Entering this year, expectations were extremely high in Milwaukee due to Jabari Parker coming back from injury, Greg Monroe joining the team as a free agent, Khris Middleton re-signing and the team’s cornerstones furthering their development. The young core now had some postseason experience, a ton of confidence and a style of play that proved to be effective. They finished the 2014-15 campaign with the NBA’s second-best defense, allowing 99.3 points per 100 possessions. The Bucks hoped that their stingy defense coupled with an improved offense (thanks, in large part, to the production of Parker and Monroe) would take the team to new heights in a wide open East.
Well, things haven’t quite gone as planned for the Bucks this season. The team has drastically underachieved, as they sit at 20-31. That’s the third-worst record in the conference, behind only the awful Brooklyn Nets and Philadelphia 76ers.
The team’s offense hasn’t improved nearly as much as everyone within the organization hoped: their league ranking climbed just three spots (from 25th to 22nd) and they’re scoring just 1.2 more points per 100 possessions compared to last season.
However, the most concerning thing about their 2015-16 campaign is the way their defense has struggled. The defense that was second behind only the champion Golden State Warriors last year now ranks 27th in the NBA (allowing 106.5 points per 100 possessions).
This isn’t a team going through a slump or playing slightly worse. Milwaukee literally went from one end of the defensive spectrum to the other, from truly elite to utterly awful. The Bucks may have expected a slight defensive decline due to the increased presence of offensive-oriented players like Parker and Monroe, but there’s no way they could have anticipated this kind of collapse. And while it’s easy to single out Parker and Monroe, there’s plenty of blame to go around for the team’s issues on that end.
The young core that was once believed to be among the best in the NBA is now surrounded by a cloud of uncertainty. Suddenly, trade rumors are surfacing and it’s not clear who is safe.
The team has plenty of attractive assets. Ten of their players are 25 years old or younger, including every starter: Giannis Antetokounmpo (21), Jabari Parker (20), Khris Middleton (24), Michael Carter-Williams (24) and Greg Monroe (25).

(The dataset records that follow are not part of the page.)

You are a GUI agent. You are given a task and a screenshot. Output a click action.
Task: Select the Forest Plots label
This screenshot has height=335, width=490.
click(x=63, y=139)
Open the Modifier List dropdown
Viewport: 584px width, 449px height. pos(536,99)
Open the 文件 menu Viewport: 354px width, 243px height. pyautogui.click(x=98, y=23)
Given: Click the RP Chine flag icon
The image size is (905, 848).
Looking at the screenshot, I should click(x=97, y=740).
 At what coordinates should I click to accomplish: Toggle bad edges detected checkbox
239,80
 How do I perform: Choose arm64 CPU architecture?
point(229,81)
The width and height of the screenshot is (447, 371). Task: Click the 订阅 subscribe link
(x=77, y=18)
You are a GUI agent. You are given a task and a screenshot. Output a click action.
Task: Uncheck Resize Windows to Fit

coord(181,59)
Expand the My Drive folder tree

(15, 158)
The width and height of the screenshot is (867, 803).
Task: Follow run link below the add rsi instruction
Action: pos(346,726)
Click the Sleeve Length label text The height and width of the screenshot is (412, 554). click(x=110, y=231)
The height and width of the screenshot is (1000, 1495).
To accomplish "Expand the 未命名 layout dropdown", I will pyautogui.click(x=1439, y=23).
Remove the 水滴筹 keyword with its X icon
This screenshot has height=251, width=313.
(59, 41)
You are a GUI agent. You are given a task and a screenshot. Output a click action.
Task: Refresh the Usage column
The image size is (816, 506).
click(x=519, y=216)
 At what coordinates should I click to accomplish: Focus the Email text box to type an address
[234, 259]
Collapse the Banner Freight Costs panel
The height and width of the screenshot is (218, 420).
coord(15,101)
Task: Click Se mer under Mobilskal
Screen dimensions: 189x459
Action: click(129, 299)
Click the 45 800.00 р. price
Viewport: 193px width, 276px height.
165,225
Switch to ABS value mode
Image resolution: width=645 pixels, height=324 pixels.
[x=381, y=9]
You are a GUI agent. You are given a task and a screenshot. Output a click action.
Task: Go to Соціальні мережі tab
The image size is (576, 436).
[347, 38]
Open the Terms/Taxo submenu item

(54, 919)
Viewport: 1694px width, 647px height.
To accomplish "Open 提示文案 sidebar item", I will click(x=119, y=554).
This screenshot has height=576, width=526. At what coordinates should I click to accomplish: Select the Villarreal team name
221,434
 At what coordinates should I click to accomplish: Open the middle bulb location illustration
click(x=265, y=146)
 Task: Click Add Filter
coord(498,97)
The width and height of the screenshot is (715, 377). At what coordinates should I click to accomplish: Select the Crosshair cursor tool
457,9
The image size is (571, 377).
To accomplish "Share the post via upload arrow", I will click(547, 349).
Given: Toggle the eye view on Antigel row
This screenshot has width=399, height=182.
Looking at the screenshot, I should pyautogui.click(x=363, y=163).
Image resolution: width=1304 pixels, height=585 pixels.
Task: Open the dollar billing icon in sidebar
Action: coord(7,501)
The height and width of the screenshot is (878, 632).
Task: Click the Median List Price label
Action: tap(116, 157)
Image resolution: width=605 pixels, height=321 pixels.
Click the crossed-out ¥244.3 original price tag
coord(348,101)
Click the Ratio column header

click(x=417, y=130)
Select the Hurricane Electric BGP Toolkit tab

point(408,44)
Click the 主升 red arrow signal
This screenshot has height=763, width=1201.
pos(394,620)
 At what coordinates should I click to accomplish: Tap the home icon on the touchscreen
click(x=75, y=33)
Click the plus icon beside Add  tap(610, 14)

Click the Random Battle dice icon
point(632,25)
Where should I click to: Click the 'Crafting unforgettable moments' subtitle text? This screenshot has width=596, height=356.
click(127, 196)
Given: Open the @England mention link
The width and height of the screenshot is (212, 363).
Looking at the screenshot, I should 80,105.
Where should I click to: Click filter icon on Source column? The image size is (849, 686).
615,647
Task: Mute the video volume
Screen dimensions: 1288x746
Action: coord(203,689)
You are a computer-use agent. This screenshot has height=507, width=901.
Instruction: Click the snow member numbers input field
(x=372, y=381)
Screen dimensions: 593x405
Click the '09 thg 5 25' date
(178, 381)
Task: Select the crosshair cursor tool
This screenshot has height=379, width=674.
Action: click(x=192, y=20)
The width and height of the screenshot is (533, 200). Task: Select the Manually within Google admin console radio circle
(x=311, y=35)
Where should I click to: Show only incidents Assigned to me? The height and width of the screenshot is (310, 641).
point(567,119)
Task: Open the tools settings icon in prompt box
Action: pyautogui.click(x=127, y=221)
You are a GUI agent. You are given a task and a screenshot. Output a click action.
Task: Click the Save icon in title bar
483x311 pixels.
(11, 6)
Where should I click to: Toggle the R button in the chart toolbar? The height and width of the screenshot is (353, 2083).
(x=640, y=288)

According to a report by Gery Woelfel of the Journal Times, the Bucks may be looking to make big changes prior to the Feb. 18 trade deadline, and virtually everyone could be had if the right offer comes along.
“From what I’m hearing, they are willing to trade anybody not named Parker, Antetokounmpo or Middleton,” an NBA executive told Woelfel. “I even heard they’d listen [to offers] for Parker and Middleton, but it would have to be some crazy offer.
“They want to do something; they know they have to do something. That group they have isn’t working.’’
Notice that Carter-Williams and Monroe weren’t listed on that list of virtual untouchables. Since Woelfel released his report, other reporters have come over top to confirm that Milwaukee has gauged interest in the point guard and big man.
Woelfel zeroed in on a possible Carter-Williams deal specifically in his article, stating that the team hasn’t been the same since he came to Milwaukee in a three-team trade last February.
In that three-team deal, the Bucks acquired Carter-Williams, Miles Plumlee and Tyler Ennis, the Phoenix Suns acquired Brandon Knight and the Philadelphia 76ers acquired the Los Angeles Lakers’ 2016 first-round pick that’s only top-three protected.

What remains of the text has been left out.